▶ WORK INSTRUCTIONS:
From the first line of the entries below to the line with "Open the 文件(F)", give each line again exactly.

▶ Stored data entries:
++++
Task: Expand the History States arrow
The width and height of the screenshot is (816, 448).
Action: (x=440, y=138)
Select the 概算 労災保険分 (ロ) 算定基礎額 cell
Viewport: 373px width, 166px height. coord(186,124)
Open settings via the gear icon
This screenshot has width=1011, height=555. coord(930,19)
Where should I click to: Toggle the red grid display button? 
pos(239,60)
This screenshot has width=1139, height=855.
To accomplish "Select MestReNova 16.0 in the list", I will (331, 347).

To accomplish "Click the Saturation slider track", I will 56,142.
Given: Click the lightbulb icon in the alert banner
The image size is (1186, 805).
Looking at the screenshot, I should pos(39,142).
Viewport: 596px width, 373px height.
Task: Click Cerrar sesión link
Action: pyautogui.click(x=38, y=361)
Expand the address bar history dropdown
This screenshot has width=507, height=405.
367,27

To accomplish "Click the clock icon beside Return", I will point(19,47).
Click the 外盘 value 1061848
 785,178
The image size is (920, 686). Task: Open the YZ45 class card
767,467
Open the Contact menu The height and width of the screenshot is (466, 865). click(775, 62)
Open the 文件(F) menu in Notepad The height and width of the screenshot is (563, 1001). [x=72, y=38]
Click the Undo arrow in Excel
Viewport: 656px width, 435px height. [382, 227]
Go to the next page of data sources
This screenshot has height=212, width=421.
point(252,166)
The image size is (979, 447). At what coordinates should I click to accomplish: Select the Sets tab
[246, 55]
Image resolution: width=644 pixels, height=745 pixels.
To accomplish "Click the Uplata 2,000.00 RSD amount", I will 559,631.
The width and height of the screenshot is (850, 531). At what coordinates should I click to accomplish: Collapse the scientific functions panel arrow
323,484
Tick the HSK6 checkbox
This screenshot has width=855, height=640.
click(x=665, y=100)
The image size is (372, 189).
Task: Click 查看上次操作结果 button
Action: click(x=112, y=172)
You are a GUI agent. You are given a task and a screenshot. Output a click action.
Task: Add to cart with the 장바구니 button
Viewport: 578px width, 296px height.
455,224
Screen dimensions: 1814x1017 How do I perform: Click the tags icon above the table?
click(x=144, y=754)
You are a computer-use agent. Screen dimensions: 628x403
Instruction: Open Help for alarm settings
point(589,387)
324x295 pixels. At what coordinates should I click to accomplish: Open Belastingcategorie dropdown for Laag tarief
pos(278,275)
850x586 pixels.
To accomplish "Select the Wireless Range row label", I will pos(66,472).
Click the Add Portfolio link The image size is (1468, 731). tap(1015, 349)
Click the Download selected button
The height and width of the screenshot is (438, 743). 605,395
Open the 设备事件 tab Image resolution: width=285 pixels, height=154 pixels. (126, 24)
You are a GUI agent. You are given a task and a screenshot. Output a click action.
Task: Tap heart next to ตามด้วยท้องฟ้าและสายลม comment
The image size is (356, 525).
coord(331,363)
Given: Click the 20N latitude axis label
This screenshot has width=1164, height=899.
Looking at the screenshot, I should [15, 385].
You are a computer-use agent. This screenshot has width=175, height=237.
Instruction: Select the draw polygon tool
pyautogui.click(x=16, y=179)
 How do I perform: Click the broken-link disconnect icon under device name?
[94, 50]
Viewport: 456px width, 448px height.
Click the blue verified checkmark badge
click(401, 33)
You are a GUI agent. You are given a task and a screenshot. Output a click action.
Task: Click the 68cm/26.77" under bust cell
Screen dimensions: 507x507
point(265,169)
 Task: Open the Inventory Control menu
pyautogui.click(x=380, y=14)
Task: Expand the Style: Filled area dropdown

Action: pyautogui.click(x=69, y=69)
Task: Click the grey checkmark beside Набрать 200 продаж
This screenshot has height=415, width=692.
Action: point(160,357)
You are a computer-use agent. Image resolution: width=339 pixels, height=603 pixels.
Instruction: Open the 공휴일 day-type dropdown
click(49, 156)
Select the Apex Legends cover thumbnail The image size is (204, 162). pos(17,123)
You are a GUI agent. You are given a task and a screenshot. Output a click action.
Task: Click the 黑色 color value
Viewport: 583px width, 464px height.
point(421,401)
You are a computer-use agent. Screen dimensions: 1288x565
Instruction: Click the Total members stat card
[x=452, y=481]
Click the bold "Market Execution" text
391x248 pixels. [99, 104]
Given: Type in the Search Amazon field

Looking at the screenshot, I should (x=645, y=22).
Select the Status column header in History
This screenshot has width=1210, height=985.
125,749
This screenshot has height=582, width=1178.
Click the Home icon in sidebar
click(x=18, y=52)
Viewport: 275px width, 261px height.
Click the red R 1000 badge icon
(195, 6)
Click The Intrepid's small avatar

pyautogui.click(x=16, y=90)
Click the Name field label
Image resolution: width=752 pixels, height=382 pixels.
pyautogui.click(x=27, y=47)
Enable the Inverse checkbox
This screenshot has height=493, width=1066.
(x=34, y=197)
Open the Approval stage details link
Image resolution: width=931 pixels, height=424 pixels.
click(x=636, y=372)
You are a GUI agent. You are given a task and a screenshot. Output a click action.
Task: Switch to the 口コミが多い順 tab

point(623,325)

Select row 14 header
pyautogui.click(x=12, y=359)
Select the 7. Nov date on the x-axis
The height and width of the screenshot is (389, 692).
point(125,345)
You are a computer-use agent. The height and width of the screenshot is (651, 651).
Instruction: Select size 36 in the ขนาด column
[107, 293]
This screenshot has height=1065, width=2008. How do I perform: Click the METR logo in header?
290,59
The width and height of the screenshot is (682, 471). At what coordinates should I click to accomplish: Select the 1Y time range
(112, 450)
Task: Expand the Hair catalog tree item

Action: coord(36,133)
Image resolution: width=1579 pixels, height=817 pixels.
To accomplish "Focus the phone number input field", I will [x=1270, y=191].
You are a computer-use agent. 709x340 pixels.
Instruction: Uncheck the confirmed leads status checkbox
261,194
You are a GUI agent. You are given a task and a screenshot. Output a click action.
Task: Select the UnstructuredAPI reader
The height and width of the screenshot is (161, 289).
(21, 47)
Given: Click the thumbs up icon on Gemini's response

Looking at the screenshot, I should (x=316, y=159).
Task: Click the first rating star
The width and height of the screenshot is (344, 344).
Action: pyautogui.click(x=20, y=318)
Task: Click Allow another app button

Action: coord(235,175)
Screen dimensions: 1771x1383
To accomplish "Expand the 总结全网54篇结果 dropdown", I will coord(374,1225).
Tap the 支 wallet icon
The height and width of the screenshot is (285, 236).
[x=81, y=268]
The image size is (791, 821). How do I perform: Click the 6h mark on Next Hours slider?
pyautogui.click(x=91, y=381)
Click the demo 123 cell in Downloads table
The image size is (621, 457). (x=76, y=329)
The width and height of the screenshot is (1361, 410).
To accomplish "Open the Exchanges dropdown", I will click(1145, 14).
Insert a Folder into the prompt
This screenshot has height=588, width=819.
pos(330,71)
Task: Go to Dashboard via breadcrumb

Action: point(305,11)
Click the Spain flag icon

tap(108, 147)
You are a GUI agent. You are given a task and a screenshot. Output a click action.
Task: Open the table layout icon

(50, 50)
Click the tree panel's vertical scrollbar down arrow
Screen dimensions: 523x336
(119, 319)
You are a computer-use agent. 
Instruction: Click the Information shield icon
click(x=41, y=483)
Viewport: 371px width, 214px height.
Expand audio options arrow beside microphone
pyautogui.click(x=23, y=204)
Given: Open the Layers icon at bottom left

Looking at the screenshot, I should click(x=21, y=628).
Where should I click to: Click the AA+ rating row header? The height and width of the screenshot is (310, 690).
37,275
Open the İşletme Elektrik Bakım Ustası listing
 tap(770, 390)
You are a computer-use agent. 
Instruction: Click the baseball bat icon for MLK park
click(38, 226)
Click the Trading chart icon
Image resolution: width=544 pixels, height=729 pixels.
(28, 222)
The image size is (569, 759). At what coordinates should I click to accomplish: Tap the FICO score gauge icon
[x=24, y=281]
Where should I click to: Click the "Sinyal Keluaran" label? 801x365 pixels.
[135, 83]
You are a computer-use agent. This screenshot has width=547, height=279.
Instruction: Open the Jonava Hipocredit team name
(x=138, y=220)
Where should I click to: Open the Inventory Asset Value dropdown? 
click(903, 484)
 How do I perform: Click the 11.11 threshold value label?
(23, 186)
++++
▶ SOLUTION:
Task: Expand the History States arrow
The width and height of the screenshot is (816, 448).
Action: (x=440, y=138)
Select the 概算 労災保険分 (ロ) 算定基礎額 cell
Viewport: 373px width, 166px height. coord(186,124)
Open settings via the gear icon
This screenshot has width=1011, height=555. coord(930,19)
Where should I click to: Toggle the red grid display button? 
pos(239,60)
This screenshot has width=1139, height=855.
To accomplish "Select MestReNova 16.0 in the list", I will (331, 347).

To accomplish "Click the Saturation slider track", I will 56,142.
Given: Click the lightbulb icon in the alert banner
The image size is (1186, 805).
Looking at the screenshot, I should pos(39,142).
Viewport: 596px width, 373px height.
Task: Click Cerrar sesión link
Action: pyautogui.click(x=38, y=361)
Expand the address bar history dropdown
This screenshot has width=507, height=405.
367,27

To accomplish "Click the clock icon beside Return", I will point(19,47).
Click the 外盘 value 1061848
 785,178
The image size is (920, 686). Task: Open the YZ45 class card
767,467
Open the Contact menu The height and width of the screenshot is (466, 865). click(775, 62)
Open the 文件(F) menu in Notepad The height and width of the screenshot is (563, 1001). [x=72, y=38]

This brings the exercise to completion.